Point was one of the first people to introduce me to the charms of Bordentown (which I featured in this space in last spring’s dining issue). So I was happy to return the favor by introducing him to one of its newer restaurants, Toscano Ristorante. “I felt right at home in the cozy bar the first time I walked in the front door,” he says. “The warm greeting I get from co-owner John Antonorro, the guy who keeps things running smoothly at the front of the house, is a nice bonus and one reason — in addition to the consistently good food — I keep going back.”
Point mentions another appeal of dining at the bar: people watching. “With only about a dozen or so bar stools, the bar at Toscano gets pretty packed as the evening progresses, but the crowd is invariably an interesting mix of ages, hairstyles, and dress codes, and the noise level is reasonable enough to make conversation possible. Because of the limited space at the bar, I usually build my dinner from a series of appetizers. I’m a big fan of chef Zak Melker’s Italian egg rolls stuffed with sausage, broccoli rabe, and provolone. I usually follow up with the fried calamari dusted with bacon and served in a sweet and sour sauce.”

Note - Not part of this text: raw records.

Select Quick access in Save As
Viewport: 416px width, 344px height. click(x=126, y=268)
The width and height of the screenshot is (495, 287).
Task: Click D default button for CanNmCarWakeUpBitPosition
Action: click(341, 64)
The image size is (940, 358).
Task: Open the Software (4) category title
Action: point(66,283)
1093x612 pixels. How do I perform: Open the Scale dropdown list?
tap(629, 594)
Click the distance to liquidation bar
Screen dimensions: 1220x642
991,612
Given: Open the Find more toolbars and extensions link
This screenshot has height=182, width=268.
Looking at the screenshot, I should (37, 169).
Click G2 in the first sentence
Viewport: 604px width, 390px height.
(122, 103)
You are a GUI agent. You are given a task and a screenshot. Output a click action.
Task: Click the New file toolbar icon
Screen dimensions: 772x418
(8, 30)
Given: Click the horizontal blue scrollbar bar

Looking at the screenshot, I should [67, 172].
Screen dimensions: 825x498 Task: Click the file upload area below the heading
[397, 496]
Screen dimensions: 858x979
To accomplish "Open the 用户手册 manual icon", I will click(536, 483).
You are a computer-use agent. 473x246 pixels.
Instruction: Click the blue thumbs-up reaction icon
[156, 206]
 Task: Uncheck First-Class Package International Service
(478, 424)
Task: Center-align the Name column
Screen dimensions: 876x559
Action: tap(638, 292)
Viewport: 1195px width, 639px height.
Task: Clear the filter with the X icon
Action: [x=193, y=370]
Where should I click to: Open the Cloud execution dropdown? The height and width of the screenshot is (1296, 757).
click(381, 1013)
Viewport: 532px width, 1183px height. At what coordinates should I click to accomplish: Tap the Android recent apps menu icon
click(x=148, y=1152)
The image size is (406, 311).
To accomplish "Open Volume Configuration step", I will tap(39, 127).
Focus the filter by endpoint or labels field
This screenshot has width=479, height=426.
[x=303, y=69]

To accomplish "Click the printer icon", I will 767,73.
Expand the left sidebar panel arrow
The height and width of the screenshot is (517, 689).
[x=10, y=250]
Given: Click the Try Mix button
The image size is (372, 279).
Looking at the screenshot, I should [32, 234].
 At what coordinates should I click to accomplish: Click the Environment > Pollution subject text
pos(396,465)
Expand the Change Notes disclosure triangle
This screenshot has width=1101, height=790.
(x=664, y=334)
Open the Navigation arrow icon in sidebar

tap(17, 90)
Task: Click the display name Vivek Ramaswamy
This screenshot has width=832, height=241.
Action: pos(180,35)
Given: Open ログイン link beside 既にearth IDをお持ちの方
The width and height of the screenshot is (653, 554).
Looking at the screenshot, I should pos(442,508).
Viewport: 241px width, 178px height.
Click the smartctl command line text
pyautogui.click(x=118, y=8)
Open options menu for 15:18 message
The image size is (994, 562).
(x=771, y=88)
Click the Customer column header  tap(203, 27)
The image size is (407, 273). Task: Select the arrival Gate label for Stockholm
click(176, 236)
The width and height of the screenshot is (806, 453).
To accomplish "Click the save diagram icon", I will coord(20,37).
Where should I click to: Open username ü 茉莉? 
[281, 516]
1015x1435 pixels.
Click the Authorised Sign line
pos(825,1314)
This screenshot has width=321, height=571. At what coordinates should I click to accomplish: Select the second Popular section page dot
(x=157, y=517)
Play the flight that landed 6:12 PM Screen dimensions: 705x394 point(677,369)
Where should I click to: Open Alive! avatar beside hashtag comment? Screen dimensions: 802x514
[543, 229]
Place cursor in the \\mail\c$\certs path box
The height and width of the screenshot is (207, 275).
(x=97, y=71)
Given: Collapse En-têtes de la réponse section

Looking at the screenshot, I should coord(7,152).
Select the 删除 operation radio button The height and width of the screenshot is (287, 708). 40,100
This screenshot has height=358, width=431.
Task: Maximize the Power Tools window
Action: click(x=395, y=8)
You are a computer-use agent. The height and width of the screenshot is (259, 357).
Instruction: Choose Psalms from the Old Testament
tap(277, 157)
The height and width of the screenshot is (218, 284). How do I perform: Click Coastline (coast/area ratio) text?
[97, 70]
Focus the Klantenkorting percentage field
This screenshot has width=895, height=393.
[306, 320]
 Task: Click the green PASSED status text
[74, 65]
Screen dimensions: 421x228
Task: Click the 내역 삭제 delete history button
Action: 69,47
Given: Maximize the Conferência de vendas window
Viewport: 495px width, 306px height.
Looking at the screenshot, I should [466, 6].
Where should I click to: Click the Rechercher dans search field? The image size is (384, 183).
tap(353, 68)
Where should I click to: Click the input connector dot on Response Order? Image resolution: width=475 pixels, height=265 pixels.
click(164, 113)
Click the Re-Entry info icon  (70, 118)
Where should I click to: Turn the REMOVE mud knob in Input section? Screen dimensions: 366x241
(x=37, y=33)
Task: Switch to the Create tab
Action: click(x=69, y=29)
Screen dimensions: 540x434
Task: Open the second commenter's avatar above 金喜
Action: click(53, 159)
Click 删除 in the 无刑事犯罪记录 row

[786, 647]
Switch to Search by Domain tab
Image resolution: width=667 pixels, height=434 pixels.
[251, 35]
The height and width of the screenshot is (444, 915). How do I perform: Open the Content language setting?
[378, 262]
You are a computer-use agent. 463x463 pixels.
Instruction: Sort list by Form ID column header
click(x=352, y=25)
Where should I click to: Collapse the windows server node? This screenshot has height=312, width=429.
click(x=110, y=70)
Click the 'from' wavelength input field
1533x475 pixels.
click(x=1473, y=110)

I like how Toscano’s owners revamped a tired restaurant space when they opened a year ago, bringing it into the 21st century with graphite-gray walls; sleek, dim halogen lighting; and seating on two levels, including the sparkling bar. The short wine list includes reasonably priced choices that are well suited to the menu, including an Antinori Toscana for around $30. Espresso is excellent here; that and a dish of lush vanilla ice cream are fine ways to end a meal at the bar.
As a restaurant reviewer, I never know where the next great recommendation is going to come from. One reliable source over the years has been my hairdresser, Robert Leone of E. Y. Staats in Princeton. Leone, who lives in the Mill Hill section of Trenton, was prompted to phone me one day because he was so excited about a restaurant that had just opened in his neighborhood. “Pat, Settimo Cielo is probably the best Northern Italian restaurant outside of New York City,” was his astonishing claim.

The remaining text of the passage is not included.